Interesting, using Source and 2580 to get the service menu now tells me who makes the main board for the Avtex TVs. It is the identical main board as used in 80% of the cheaper own brand TVs in the high street retailers.
So how do Avtex justify their high price if they are using standard off the peg components?
Gerry


----------



## kevanna1959 (Apr 5, 2010)

*tv*

ohhhhhh dont start getting all thecno again it works plus we got a bargin daughter kell got it off ebay brand new in the box including delivery £255.


----------



## Dougaitken (Aug 14, 2009)

Hi Kavanna1959

Pleased to hear you have sorted your TV out and what a bargain it was.

Interested to hear about the different way to get into the setup. I will keep that in mind.

If you are inrterested you can run a harddrive from the USB port. The harddrive has to be formatted FAT32 and not NTFS.

I have a Transcend 650GB Storejet harddrive which you can get from Amazon and others and comes FAT32 formatted. It is designed for a bit of mishandling and so is ideal for use in a MH. There are other harddrives but you need to get the right formatting for it to work.

We have stored lots of our films and other videos on the harddrive so that we can watch them whilst away and not have to take loads of DVD's or have to store them on our computer and transfer them to a USB stick.

By the way there was 1 piece missing from the instructions given earlier using the 9210 code system which will explain whilst you probably could not get it to work.

You go through the instructions up to the point that you have selected DVD on the source button.

It should then have read as follows.

The TV will firstly say it is trying to load a DVD after a few seconds it will say it is Ejecting a DVD.

Whilst it is trying to Eject a DVD *PRESS LIST*. Then the 4 line Setup menu will appear with DivX on the 4th line.

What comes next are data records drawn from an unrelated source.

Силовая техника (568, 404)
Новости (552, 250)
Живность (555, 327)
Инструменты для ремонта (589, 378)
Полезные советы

You then carry on as suggested.

Enjoy the TV but do not be surprised if it doesn't stop playing the USB socket. I have very occasionally experienced the TV reverting to as supplied and had to redo the change so save the instructions and practice it a few times so it is second nature. Daughter may not be with you when you need her.

All the best

Doug


----------



## Spacerunner (Mar 18, 2006)

*Re: avtex tv update*



GerryD said:


> Interesting, using Source and 2580 to get the service menu now tells me who makes the main board for the Avtex TVs. It is the identical main board as used in 80% of the cheaper own brand TVs in the high street retailers.
> So how do Avtex justify their high price if they are using standard off the peg components?
> Gerry


That is interesting. Glad I resisted the urge to buy an Avtex and carried on searching for more reasonably priced TV's.


----------



## mikkidee (Jun 19, 2009)

Hi I think i've found an another way to access the divx/avi films on an external hard drive/usb stick. My tv is the Avtex W153D. Here goes, plug in the said devices make sure tv is on dvd mode, on my remote there is a cluster of buttons at the bottom look for one that says DVD on it, also printed above this button it says USB. Push this button then at the bottom of the screen it says searching for USB device.

Now push the dvd eject button, on mine it is at the top right, at the bottom of the screen it says ejecting.

Now push the play/pause button on the remote and it will take you into your hard drive/usb. Then all you have to do is select the film you want to watch, press enter or play then it will say decoding and after a slight pause the film starts playing. You don't have to enter a code to get into the settings.

Works for me every time, hope it works for you   

Mike


----------



## Dougaitken (Aug 14, 2009)

Hi Kevanna1959

Further to my earlier message.

I've tried the method you used to resolve your problem and it also opens the Factories settings on our W163DR but the DivX option does not appear on the list.

So your method works on the W185DR model but the one detailed by Oddball is needed for the W163DR.

I will keep both methods in mind should I find someone with the same problem. Like Oddball I have sorted a couple out but they were both 163's

Regards


----------



## barryd (May 9, 2008)

Don't want to hijack the thread but can is just ask this? Do these tv's that record allow you to record one channel while you watch another? Can't see how you could do it without two tuners.

We use a camos dome anyway so would be plugging into the aux port on any new tv so presume it will record only what we are watching?

We are about to upgrade our tv so thought I would ask

thanks


----------



## Dougaitken (Aug 14, 2009)

Hi Barryd

Don't think so. The W163dr certainly will not.

Doubt the W185DR will either for the reason you gave. No dual tuners.

Doug


----------



## kevanna1959 (Apr 5, 2010)

*up date*

well we just got a sat system fitted by detriot solar, and we got a new avtex tv with sat built in and this thread has saved us again we can now watch on our usb after referring to this question again. thanks to everyone even me !!!


----------



## zappy61 (May 1, 2005)

barryd said:


> Don't want to hijack the thread but can is just ask this? Do these tv's that record allow you to record one channel while you watch another? Can't see how you could do it without two tuners.
> 
> We use a camos dome anyway so would be plugging into the aux port on any new tv so presume it will record only what we are watching?
> 
> ...


Hi Barry,

No I'm afraid you can't watch one whilst recording another. I checked with avtex I thought that with two signal inputs one from digital and one from satellite I thought that you could record on say digital and watch satellite but sadly you cant. Still a nice piece of kit though.

Graham


----------